(Beginning of SOURCE DATA)

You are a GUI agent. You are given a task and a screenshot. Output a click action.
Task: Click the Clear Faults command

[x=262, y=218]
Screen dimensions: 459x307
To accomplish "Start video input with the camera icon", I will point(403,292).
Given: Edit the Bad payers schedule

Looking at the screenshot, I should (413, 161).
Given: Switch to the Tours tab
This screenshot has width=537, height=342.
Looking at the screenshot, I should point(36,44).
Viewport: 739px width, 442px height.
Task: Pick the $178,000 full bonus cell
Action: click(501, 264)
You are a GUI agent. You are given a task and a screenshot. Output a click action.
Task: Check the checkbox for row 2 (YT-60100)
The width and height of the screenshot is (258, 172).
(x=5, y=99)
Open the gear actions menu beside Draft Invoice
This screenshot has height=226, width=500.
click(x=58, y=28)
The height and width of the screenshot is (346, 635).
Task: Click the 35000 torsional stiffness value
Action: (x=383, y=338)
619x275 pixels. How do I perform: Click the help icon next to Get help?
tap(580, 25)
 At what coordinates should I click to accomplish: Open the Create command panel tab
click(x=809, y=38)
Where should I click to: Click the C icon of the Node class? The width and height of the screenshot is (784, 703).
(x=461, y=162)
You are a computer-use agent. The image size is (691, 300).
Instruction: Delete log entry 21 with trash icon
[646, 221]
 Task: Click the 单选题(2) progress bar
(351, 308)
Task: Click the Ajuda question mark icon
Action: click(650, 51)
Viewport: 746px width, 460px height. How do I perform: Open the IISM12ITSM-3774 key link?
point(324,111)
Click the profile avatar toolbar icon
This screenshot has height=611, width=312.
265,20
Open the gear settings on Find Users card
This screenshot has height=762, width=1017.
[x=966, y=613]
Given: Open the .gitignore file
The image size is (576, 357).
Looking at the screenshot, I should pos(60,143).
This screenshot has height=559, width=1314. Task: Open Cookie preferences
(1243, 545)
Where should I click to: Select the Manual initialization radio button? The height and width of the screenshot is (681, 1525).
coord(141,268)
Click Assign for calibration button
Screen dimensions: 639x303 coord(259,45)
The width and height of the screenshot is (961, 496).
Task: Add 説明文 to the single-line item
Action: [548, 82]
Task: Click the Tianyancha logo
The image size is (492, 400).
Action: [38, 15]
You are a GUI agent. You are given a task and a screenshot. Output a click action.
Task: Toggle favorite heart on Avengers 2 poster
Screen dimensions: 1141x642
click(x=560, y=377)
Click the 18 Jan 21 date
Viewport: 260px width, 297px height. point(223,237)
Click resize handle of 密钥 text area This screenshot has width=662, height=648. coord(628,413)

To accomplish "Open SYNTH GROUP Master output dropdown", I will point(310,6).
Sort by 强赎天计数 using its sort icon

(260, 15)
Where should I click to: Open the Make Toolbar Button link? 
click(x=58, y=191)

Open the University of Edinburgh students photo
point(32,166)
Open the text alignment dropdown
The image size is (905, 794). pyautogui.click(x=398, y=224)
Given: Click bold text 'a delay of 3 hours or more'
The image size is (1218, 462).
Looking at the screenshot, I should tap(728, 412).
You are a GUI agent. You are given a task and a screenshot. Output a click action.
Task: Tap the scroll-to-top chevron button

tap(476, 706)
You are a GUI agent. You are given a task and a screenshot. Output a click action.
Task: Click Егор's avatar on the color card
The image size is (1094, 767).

(End of SOURCE DATA)

### TRY IT
Search the material above for "avatar". Copy each line that has it.

### RESULT FOR THIS EXERCISE
Click the profile avatar toolbar icon
Task: Click Егор's avatar on the color card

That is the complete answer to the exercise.